## Written request
Copy every one of the items below line for line, changing nothing.

START

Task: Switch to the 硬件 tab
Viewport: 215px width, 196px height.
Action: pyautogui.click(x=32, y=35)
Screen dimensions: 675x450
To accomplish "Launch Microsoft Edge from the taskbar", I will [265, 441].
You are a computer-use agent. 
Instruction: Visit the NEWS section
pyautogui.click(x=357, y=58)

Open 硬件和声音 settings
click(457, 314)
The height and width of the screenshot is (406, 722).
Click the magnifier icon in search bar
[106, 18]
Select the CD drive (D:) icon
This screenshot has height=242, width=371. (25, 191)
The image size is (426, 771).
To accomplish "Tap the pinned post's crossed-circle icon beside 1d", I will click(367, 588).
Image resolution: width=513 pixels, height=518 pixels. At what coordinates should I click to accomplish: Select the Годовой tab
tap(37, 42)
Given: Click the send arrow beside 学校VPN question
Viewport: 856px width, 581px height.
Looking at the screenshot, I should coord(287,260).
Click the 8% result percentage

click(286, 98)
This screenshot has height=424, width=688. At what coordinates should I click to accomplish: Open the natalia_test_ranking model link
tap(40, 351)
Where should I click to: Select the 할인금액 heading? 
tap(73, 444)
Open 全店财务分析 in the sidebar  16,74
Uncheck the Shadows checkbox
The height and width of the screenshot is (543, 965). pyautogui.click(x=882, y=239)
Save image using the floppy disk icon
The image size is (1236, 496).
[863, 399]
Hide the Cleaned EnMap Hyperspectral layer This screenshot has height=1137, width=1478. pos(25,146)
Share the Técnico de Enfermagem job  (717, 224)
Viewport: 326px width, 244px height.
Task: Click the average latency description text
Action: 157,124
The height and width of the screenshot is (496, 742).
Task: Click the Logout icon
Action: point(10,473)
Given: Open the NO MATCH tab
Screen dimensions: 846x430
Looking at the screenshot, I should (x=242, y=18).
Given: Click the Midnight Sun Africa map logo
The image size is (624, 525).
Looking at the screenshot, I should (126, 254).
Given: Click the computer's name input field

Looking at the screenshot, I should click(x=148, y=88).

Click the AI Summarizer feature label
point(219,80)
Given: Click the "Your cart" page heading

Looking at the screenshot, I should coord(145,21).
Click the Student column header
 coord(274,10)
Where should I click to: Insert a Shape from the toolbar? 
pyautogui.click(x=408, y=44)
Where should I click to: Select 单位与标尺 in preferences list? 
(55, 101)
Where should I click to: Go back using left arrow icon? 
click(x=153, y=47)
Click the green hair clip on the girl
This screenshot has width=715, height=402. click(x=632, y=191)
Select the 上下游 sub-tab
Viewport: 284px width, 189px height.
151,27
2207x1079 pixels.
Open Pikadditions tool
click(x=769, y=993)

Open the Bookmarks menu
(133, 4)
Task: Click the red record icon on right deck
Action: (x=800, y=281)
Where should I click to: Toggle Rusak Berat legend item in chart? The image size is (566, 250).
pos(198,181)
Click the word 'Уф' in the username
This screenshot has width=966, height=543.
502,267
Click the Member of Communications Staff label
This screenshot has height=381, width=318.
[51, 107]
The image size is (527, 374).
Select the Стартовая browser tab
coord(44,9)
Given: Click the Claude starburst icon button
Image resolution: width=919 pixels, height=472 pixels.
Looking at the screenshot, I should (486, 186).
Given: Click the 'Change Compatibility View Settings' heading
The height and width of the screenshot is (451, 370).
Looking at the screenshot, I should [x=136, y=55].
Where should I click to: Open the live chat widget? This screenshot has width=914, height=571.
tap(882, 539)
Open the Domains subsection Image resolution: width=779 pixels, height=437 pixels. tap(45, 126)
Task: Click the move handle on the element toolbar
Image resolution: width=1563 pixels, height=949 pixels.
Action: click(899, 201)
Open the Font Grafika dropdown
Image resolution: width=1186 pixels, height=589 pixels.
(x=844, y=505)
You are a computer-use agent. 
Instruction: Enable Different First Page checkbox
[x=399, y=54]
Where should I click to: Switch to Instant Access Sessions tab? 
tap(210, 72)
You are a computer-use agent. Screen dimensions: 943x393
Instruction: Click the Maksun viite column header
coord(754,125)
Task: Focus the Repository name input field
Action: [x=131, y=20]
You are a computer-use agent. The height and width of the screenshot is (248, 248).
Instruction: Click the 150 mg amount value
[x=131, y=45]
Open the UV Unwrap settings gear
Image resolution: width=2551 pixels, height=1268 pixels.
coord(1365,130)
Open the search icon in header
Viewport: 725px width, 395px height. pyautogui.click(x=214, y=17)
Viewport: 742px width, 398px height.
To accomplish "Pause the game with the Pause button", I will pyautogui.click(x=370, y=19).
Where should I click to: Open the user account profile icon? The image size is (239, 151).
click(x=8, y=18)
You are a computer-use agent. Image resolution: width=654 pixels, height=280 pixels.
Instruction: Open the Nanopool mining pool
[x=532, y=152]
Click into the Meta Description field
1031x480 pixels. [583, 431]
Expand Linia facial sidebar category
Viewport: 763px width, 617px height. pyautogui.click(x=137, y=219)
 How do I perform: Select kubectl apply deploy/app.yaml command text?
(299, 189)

END

## Solution to this task
Task: Switch to the 硬件 tab
Viewport: 215px width, 196px height.
Action: pyautogui.click(x=32, y=35)
Screen dimensions: 675x450
To accomplish "Launch Microsoft Edge from the taskbar", I will [265, 441].
You are a computer-use agent. 
Instruction: Visit the NEWS section
pyautogui.click(x=357, y=58)

Open 硬件和声音 settings
click(457, 314)
The height and width of the screenshot is (406, 722).
Click the magnifier icon in search bar
[106, 18]
Select the CD drive (D:) icon
This screenshot has height=242, width=371. (25, 191)
The image size is (426, 771).
To accomplish "Tap the pinned post's crossed-circle icon beside 1d", I will click(367, 588).
Image resolution: width=513 pixels, height=518 pixels. At what coordinates should I click to accomplish: Select the Годовой tab
tap(37, 42)
Given: Click the send arrow beside 学校VPN question
Viewport: 856px width, 581px height.
Looking at the screenshot, I should coord(287,260).
Click the 8% result percentage

click(286, 98)
This screenshot has height=424, width=688. At what coordinates should I click to accomplish: Open the natalia_test_ranking model link
tap(40, 351)
Where should I click to: Select the 할인금액 heading? 
tap(73, 444)
Open 全店财务分析 in the sidebar  16,74
Uncheck the Shadows checkbox
The height and width of the screenshot is (543, 965). pyautogui.click(x=882, y=239)
Save image using the floppy disk icon
The image size is (1236, 496).
[863, 399]
Hide the Cleaned EnMap Hyperspectral layer This screenshot has height=1137, width=1478. pos(25,146)
Share the Técnico de Enfermagem job  (717, 224)
Viewport: 326px width, 244px height.
Task: Click the average latency description text
Action: 157,124
The height and width of the screenshot is (496, 742).
Task: Click the Logout icon
Action: point(10,473)
Given: Open the NO MATCH tab
Screen dimensions: 846x430
Looking at the screenshot, I should (x=242, y=18).
Given: Click the Midnight Sun Africa map logo
The image size is (624, 525).
Looking at the screenshot, I should (126, 254).
Given: Click the computer's name input field

Looking at the screenshot, I should click(x=148, y=88).

Click the AI Summarizer feature label
point(219,80)
Given: Click the "Your cart" page heading

Looking at the screenshot, I should coord(145,21).
Click the Student column header
 coord(274,10)
Where should I click to: Insert a Shape from the toolbar? 
pyautogui.click(x=408, y=44)
Where should I click to: Select 单位与标尺 in preferences list? 
(55, 101)
Where should I click to: Go back using left arrow icon? 
click(x=153, y=47)
Click the green hair clip on the girl
This screenshot has width=715, height=402. click(x=632, y=191)
Select the 上下游 sub-tab
Viewport: 284px width, 189px height.
151,27
2207x1079 pixels.
Open Pikadditions tool
click(x=769, y=993)

Open the Bookmarks menu
(133, 4)
Task: Click the red record icon on right deck
Action: (x=800, y=281)
Where should I click to: Toggle Rusak Berat legend item in chart? The image size is (566, 250).
pos(198,181)
Click the word 'Уф' in the username
This screenshot has width=966, height=543.
502,267
Click the Member of Communications Staff label
This screenshot has height=381, width=318.
[51, 107]
The image size is (527, 374).
Select the Стартовая browser tab
coord(44,9)
Given: Click the Claude starburst icon button
Image resolution: width=919 pixels, height=472 pixels.
Looking at the screenshot, I should (486, 186).
Given: Click the 'Change Compatibility View Settings' heading
The height and width of the screenshot is (451, 370).
Looking at the screenshot, I should [x=136, y=55].
Where should I click to: Open the live chat widget? This screenshot has width=914, height=571.
tap(882, 539)
Open the Domains subsection Image resolution: width=779 pixels, height=437 pixels. tap(45, 126)
Task: Click the move handle on the element toolbar
Image resolution: width=1563 pixels, height=949 pixels.
Action: click(899, 201)
Open the Font Grafika dropdown
Image resolution: width=1186 pixels, height=589 pixels.
(x=844, y=505)
You are a computer-use agent. 
Instruction: Enable Different First Page checkbox
[x=399, y=54]
Where should I click to: Switch to Instant Access Sessions tab? 
tap(210, 72)
You are a computer-use agent. Screen dimensions: 943x393
Instruction: Click the Maksun viite column header
coord(754,125)
Task: Focus the Repository name input field
Action: [x=131, y=20]
You are a computer-use agent. The height and width of the screenshot is (248, 248).
Instruction: Click the 150 mg amount value
[x=131, y=45]
Open the UV Unwrap settings gear
Image resolution: width=2551 pixels, height=1268 pixels.
coord(1365,130)
Open the search icon in header
Viewport: 725px width, 395px height. pyautogui.click(x=214, y=17)
Viewport: 742px width, 398px height.
To accomplish "Pause the game with the Pause button", I will pyautogui.click(x=370, y=19).
Where should I click to: Open the user account profile icon? The image size is (239, 151).
click(x=8, y=18)
You are a computer-use agent. Image resolution: width=654 pixels, height=280 pixels.
Instruction: Open the Nanopool mining pool
[x=532, y=152]
Click into the Meta Description field
1031x480 pixels. [583, 431]
Expand Linia facial sidebar category
Viewport: 763px width, 617px height. pyautogui.click(x=137, y=219)
 How do I perform: Select kubectl apply deploy/app.yaml command text?
(299, 189)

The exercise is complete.